Turn the records below into a JSON list of strings, with one string per line and no entries for blank lines. Leave the pictures out.

Element and text location data:
'''

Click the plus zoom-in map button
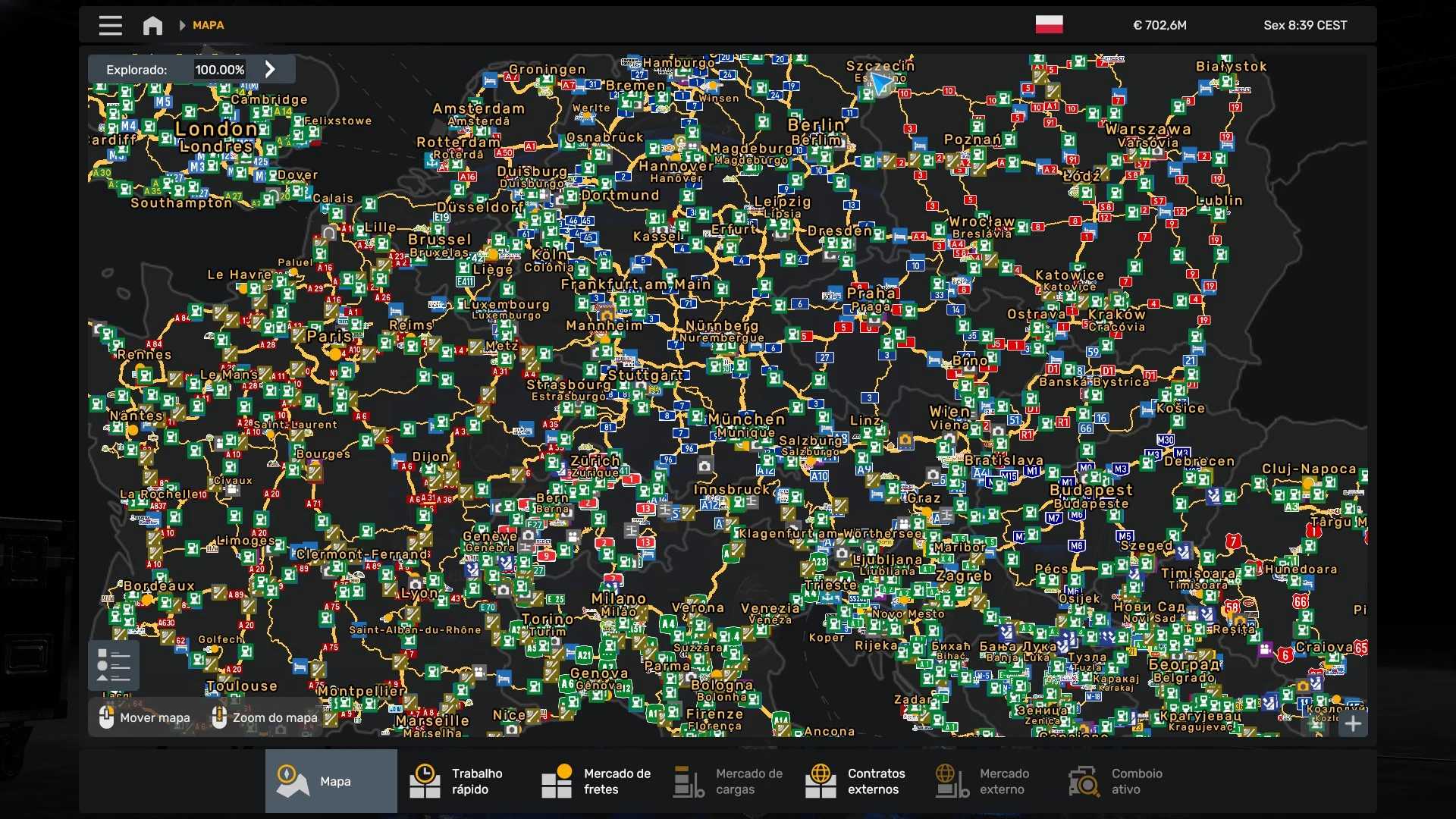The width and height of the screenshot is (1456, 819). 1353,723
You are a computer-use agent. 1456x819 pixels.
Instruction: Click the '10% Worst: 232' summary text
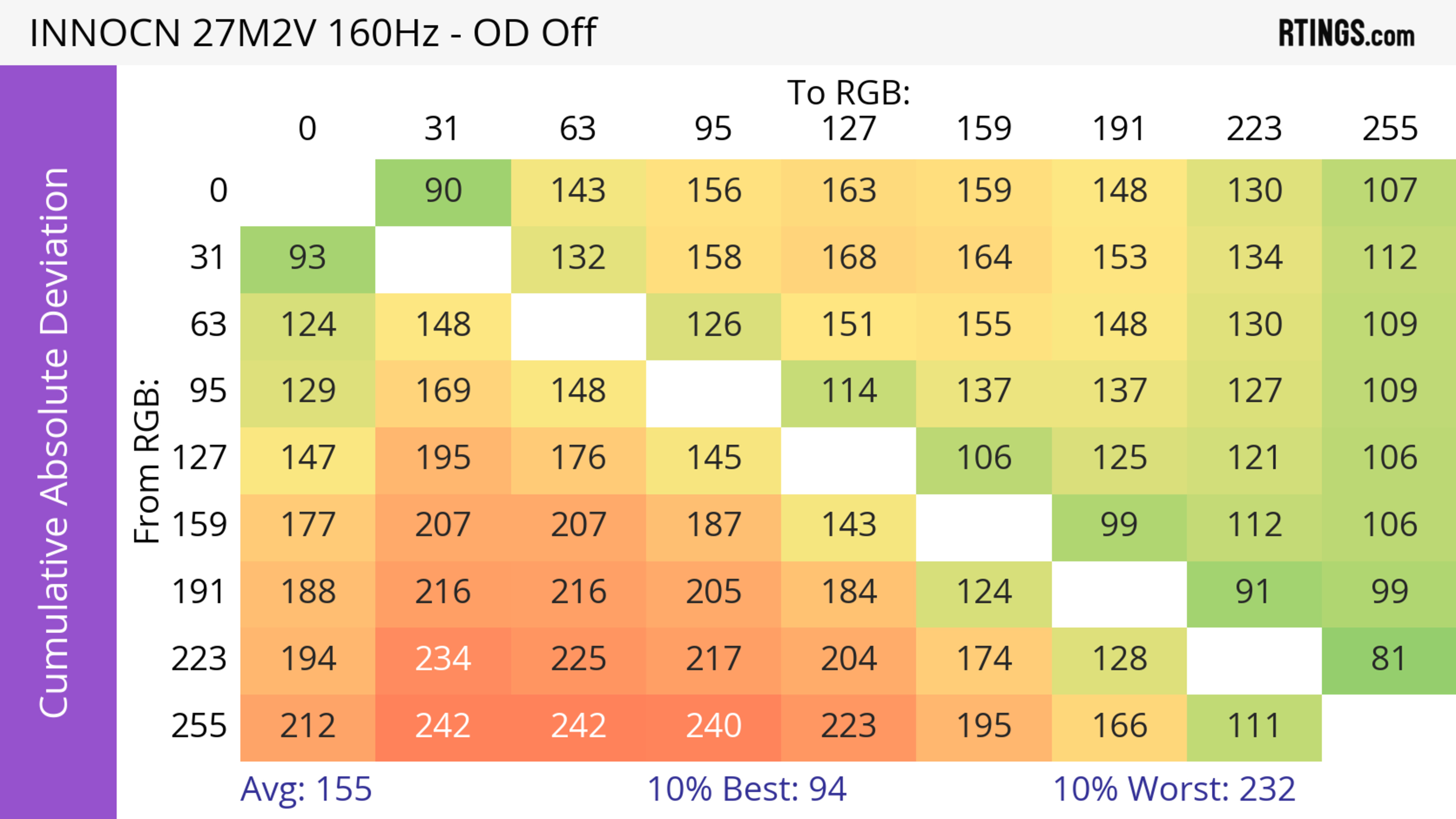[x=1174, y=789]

'''

#### [FULL RESPONSE]
[
  "Click the plus zoom-in map button",
  "The width and height of the screenshot is (1456, 819). 1353,723",
  "You are a computer-use agent. 1456x819 pixels.",
  "Instruction: Click the '10% Worst: 232' summary text",
  "[x=1174, y=789]"
]